• [What the task asks] With both ends included, transcribe exactly the records below from their first line to the line that contains "Clinical Stabilization (24, 2333)".

• [Records to use]
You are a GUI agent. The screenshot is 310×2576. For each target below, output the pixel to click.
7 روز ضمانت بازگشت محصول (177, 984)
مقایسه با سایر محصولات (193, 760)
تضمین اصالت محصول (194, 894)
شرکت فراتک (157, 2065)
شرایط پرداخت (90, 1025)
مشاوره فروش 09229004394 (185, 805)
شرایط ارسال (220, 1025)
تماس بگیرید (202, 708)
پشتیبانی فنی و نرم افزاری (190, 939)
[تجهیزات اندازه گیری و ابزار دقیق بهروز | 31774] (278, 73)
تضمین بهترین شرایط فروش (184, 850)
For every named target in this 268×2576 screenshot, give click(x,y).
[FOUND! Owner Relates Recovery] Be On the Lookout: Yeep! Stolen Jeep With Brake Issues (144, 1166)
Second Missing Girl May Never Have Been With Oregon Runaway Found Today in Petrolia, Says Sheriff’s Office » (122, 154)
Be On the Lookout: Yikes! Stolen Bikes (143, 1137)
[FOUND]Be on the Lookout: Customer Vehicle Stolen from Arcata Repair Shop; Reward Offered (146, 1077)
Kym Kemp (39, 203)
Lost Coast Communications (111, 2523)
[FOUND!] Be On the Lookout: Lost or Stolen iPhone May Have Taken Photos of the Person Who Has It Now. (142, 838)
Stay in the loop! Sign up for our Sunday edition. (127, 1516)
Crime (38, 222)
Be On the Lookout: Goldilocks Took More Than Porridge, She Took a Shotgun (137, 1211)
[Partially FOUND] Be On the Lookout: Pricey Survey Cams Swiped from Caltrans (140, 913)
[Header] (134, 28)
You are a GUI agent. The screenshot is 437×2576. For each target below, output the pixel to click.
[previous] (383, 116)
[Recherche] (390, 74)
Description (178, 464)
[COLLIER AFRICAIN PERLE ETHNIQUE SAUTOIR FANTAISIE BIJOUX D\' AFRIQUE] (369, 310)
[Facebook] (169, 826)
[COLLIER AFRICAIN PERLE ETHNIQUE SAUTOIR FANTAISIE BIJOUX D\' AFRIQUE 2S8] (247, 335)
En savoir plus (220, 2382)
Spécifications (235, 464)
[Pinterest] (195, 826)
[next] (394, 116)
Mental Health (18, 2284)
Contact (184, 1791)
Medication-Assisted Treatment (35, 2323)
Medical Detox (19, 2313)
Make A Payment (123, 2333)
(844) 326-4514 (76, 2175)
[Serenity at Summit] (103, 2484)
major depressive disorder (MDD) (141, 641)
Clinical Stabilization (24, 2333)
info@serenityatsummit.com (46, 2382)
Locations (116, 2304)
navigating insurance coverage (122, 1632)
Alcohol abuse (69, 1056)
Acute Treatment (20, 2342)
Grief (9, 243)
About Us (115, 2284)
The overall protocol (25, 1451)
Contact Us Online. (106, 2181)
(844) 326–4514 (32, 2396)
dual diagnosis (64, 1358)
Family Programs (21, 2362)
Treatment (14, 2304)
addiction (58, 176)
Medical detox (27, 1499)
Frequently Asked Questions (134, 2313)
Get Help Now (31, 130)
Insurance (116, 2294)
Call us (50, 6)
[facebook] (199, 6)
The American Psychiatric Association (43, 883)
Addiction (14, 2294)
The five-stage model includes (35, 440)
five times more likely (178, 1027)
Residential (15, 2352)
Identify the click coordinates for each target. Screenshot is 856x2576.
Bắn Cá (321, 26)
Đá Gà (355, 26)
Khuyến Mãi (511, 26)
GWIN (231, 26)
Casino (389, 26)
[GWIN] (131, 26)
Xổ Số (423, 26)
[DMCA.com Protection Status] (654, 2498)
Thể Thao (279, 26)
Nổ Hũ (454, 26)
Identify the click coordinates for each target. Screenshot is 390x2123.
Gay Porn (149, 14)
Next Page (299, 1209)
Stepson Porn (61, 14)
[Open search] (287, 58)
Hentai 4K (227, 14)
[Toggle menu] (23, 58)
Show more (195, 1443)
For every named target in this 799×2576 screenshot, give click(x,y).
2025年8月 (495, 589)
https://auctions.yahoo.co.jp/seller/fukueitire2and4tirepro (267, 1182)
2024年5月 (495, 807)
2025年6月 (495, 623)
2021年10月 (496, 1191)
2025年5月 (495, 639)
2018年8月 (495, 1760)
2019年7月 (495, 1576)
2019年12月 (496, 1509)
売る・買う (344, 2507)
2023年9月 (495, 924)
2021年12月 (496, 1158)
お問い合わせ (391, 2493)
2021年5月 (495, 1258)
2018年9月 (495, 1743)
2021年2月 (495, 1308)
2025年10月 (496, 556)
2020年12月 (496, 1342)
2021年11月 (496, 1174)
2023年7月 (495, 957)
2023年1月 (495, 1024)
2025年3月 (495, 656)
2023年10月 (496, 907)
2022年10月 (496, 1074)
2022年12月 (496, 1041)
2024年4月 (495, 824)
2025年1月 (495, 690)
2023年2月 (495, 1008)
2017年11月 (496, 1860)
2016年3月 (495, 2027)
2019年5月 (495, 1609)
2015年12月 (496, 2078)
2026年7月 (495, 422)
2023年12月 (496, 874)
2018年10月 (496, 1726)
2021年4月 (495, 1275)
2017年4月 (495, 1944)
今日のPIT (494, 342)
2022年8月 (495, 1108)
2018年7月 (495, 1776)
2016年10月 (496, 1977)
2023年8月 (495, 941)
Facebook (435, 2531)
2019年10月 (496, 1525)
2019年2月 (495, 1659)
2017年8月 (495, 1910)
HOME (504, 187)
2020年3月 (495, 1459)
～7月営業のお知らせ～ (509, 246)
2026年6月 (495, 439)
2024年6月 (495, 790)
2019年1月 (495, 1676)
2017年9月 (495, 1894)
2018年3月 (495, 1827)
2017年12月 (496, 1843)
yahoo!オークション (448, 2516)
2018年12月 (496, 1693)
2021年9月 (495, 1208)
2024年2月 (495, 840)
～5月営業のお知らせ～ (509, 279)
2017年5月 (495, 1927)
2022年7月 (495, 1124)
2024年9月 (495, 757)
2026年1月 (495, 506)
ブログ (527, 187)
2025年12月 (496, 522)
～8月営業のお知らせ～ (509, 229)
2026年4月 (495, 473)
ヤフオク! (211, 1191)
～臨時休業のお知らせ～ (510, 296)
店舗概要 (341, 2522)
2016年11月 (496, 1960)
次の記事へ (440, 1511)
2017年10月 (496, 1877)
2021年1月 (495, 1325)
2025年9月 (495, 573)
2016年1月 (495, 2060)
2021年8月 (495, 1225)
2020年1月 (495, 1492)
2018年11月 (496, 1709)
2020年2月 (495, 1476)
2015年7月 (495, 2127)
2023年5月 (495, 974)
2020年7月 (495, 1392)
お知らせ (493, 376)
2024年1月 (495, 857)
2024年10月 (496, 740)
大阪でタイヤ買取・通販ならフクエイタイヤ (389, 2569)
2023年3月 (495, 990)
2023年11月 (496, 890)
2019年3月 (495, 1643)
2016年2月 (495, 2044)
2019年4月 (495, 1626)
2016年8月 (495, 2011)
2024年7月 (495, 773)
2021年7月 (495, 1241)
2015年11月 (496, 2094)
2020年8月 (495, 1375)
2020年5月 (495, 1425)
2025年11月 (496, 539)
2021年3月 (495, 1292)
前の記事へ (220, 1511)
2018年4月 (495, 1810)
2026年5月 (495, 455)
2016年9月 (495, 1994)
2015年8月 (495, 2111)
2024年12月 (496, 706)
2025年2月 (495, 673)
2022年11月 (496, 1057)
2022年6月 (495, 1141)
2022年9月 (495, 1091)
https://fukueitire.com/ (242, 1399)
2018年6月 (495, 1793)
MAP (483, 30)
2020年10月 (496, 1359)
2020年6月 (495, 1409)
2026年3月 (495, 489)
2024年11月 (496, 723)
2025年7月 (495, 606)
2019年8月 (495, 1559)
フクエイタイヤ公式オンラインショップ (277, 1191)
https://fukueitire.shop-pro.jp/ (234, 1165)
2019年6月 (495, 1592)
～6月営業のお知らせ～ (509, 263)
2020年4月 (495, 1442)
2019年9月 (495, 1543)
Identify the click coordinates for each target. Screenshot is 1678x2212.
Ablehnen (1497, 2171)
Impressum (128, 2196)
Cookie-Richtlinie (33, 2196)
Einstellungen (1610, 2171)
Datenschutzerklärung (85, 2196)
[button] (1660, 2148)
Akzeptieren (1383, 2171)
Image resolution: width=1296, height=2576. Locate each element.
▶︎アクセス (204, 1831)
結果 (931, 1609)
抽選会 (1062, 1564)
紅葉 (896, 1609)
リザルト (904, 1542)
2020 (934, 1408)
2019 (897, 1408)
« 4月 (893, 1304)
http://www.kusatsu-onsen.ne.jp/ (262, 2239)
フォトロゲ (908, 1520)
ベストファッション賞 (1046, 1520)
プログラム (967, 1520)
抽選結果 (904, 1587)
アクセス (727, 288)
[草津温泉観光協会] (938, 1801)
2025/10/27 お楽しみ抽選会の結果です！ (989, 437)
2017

• [Finished task]
You are a GUI agent. The screenshot is 310×2576. For each target below, output the pixel to click.
7 روز ضمانت بازگشت محصول (177, 984)
مقایسه با سایر محصولات (193, 760)
تضمین اصالت محصول (194, 894)
شرکت فراتک (157, 2065)
شرایط پرداخت (90, 1025)
مشاوره فروش 09229004394 (185, 805)
شرایط ارسال (220, 1025)
تماس بگیرید (202, 708)
پشتیبانی فنی و نرم افزاری (190, 939)
[تجهیزات اندازه گیری و ابزار دقیق بهروز | 31774] (278, 73)
تضمین بهترین شرایط فروش (184, 850)
For every named target in this 268×2576 screenshot, give click(x,y).
[FOUND! Owner Relates Recovery] Be On the Lookout: Yeep! Stolen Jeep With Brake Issues (144, 1166)
Second Missing Girl May Never Have Been With Oregon Runaway Found Today in Petrolia, Says Sheriff’s Office » (122, 154)
Be On the Lookout: Yikes! Stolen Bikes (143, 1137)
[FOUND]Be on the Lookout: Customer Vehicle Stolen from Arcata Repair Shop; Reward Offered (146, 1077)
Kym Kemp (39, 203)
Lost Coast Communications (111, 2523)
[FOUND!] Be On the Lookout: Lost or Stolen iPhone May Have Taken Photos of the Person Who Has It Now. (142, 838)
Stay in the loop! Sign up for our Sunday edition. (127, 1516)
Crime (38, 222)
Be On the Lookout: Goldilocks Took More Than Porridge, She Took a Shotgun (137, 1211)
[Partially FOUND] Be On the Lookout: Pricey Survey Cams Swiped from Caltrans (140, 913)
[Header] (134, 28)
You are a GUI agent. The screenshot is 437×2576. For each target below, output the pixel to click.
[previous] (383, 116)
[Recherche] (390, 74)
Description (178, 464)
[COLLIER AFRICAIN PERLE ETHNIQUE SAUTOIR FANTAISIE BIJOUX D\' AFRIQUE] (369, 310)
[Facebook] (169, 826)
[COLLIER AFRICAIN PERLE ETHNIQUE SAUTOIR FANTAISIE BIJOUX D\' AFRIQUE 2S8] (247, 335)
En savoir plus (220, 2382)
Spécifications (235, 464)
[Pinterest] (195, 826)
[next] (394, 116)
Mental Health (18, 2284)
Contact (184, 1791)
Medication-Assisted Treatment (35, 2323)
Medical Detox (19, 2313)
Make A Payment (123, 2333)
(844) 326-4514 (76, 2175)
[Serenity at Summit] (103, 2484)
major depressive disorder (MDD) (141, 641)
Clinical Stabilization (24, 2333)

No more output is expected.